3 Experimental Results

ASD and TD subgroups were well-matched with respect to gender and age. Out of 78 ASD subjects, 40 were female (51%), while 43 of the 78 TD subjects were female (55%). The gender imbalance was statistically insignificant (\(\chi ^2 = 0.23\), \(p = 0.63\)). The mean age of ASD subjects was 13.6 years, while the mean age was 12.8 years for the TD group. The age difference is statistically insignificant (\(t = 0.458\), \(p = 0.647\)). In terms of IQ, the groups were less matched,but the difference in mean score is less than one standard deviation. For ASD group, the mean is 102 and the standard deviation is 21.2, while for the TD group, the mean is 111 and the standard deviation is 15.6.

3.1 Significant ROIs Personalized Diagnosis

Out of the 34 components, and after Bonferroni correction, 12 components were found to be statistically significant at \(\alpha =0.01\). These 12 components were then used in building the personalized diagnosis system. Three cross validation techniques are used, 4 folds, 10 folds and leave-one-subject-out. Table 1 shows the accuracies obtained for the 12 component using the 3 validation techniques, and the most correlated atlas area with each component. Also, Fig. 3 shows sample of personalized diagnosis maps for 2 ASDs and 2 TDs. The overall diagnostic accuracy, sensitivity and specificity after the components fusion are found to be 93%, 91% and 94% respectively.

Fig. 3.
figure 3

The personalized maps of 2 ASDs and 2 TDs. It is obvious that more areas are affected in the ASD cases than in TD cases.

Table 1. The Accuracies obtained for the 12 significant components using 4-folds, 10-folds and leave-one-subject-out (LOSO).

The result of bootstrap testing done by creating 99 versions of randomly shuffled label yielded a P value of 0.01 for each component diagnosis accuracies, which shows the statistical significance of the classifiers finding.

Table 2. Mapping between ADOS subscores, Research Domain Criteria (RDoC) neurocircuits, and functional connectivity networks. Anatomical (Brodmann) areas overlapping functional networks are given in parentheses, where Fpl, Cluster 4 is the 4th component of the parietal cortex local atlas and TBJb is the posterior TPJ component.
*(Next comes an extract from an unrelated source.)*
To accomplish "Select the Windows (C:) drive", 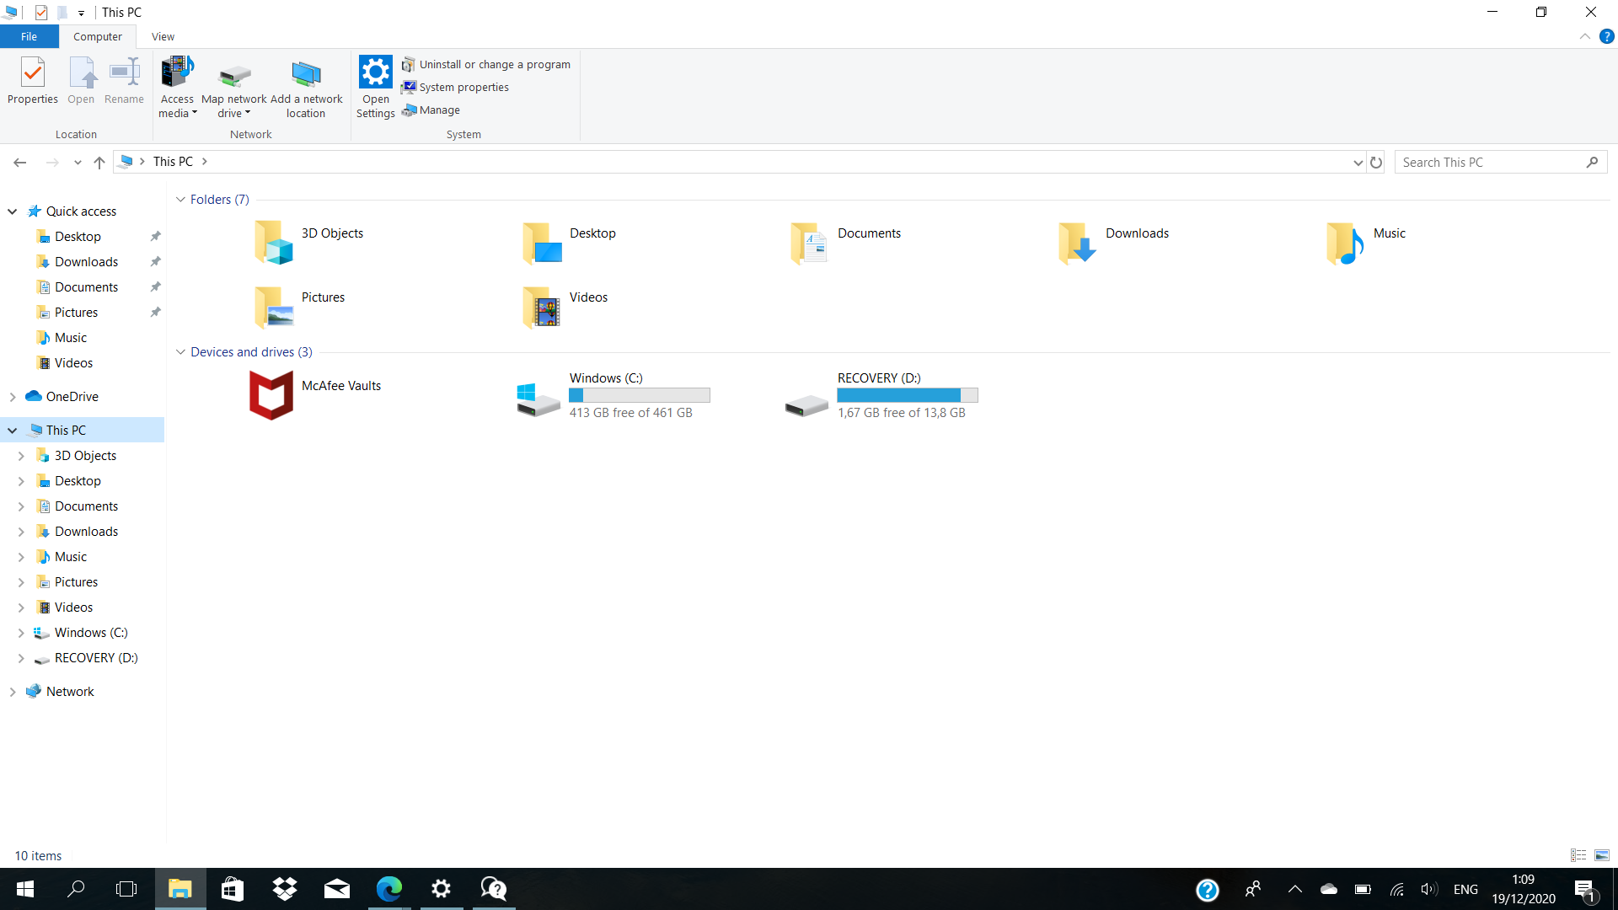I will 538,398.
3.2 Correlation Between Personalized Diagnosis and ADOS Reports

To ensure the relevance of these components to ASD, each component output probability is correlated with the Total ADOS score and ADOS severity score. The Pearson correlation coefficient varies between −0.28 and 0.27 for Brodmann area/brain regions involved in neuro-circuits previously reported to be implicated in ASD. Table 2 shows the highly correlated nuero-circuits with ADOS reports and thier anatomical correspondence. To cross validate the relevance of these regions to ASD, each brain region was 347 was correlated with the Total ADOS score and ADOS severity score.

4 Conclusion, and Future Work

This study demonstrate that RfMRI could enhance both local and global diagnostic accuracy of ASD, with increased ability to predict clinical phenotypes, and potential ability to develop better individualized treatments plan. Specific affected networks could be a biomarker for correlation with specific types of behavioral abnormalities. Future research should focus further on using big data technology to integrate multiple datasets from larger populations and multiple modalities (structural MRI, DTI, etc.) to better understand clinically relevant neuro-biological pathways and assess response to personalized treatments in ASD. In addition, integrating information from multiple data sources such as behavioral reports and genetic profiles to get more insight about components of interest observed on each individual subject would be of great importance.